→ Work required: Give back every record below word for word, with the pictures omitted.

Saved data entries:
□ □ □ □
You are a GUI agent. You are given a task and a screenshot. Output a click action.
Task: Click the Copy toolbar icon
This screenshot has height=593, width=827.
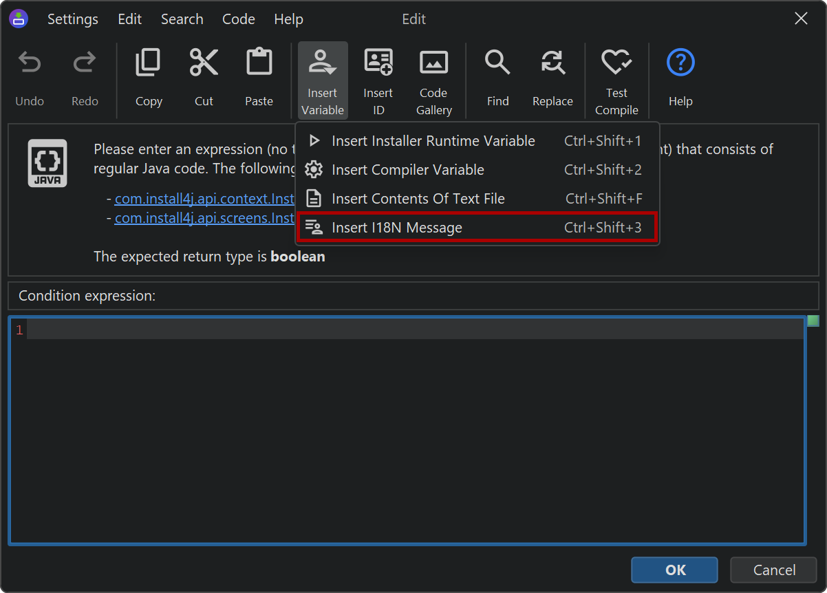149,63
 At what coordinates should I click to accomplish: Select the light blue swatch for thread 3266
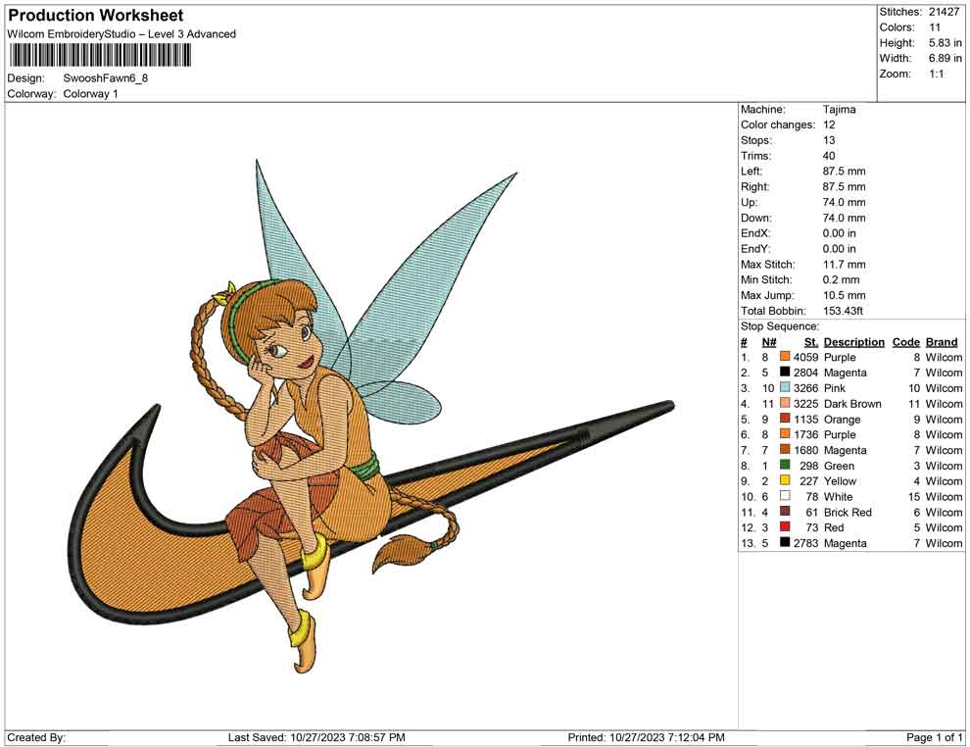[785, 388]
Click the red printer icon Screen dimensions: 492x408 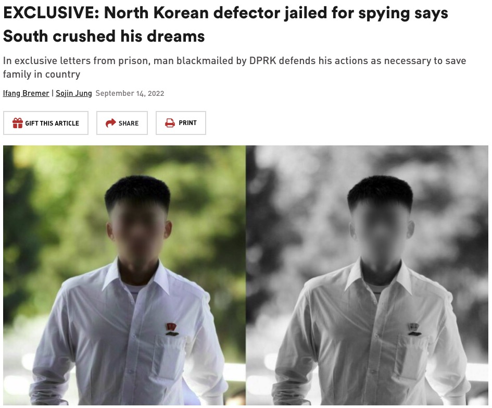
□ □ □ □
→ Exercise response:
You are a GUI agent. You are given a task and a screenshot. Output a click action.
Task: Click the Copy toolbar icon
This screenshot has height=593, width=827.
149,63
 At what coordinates should I click to accomplish: Select the light blue swatch for thread 3266
[785, 388]
Click the red printer icon Screen dimensions: 492x408 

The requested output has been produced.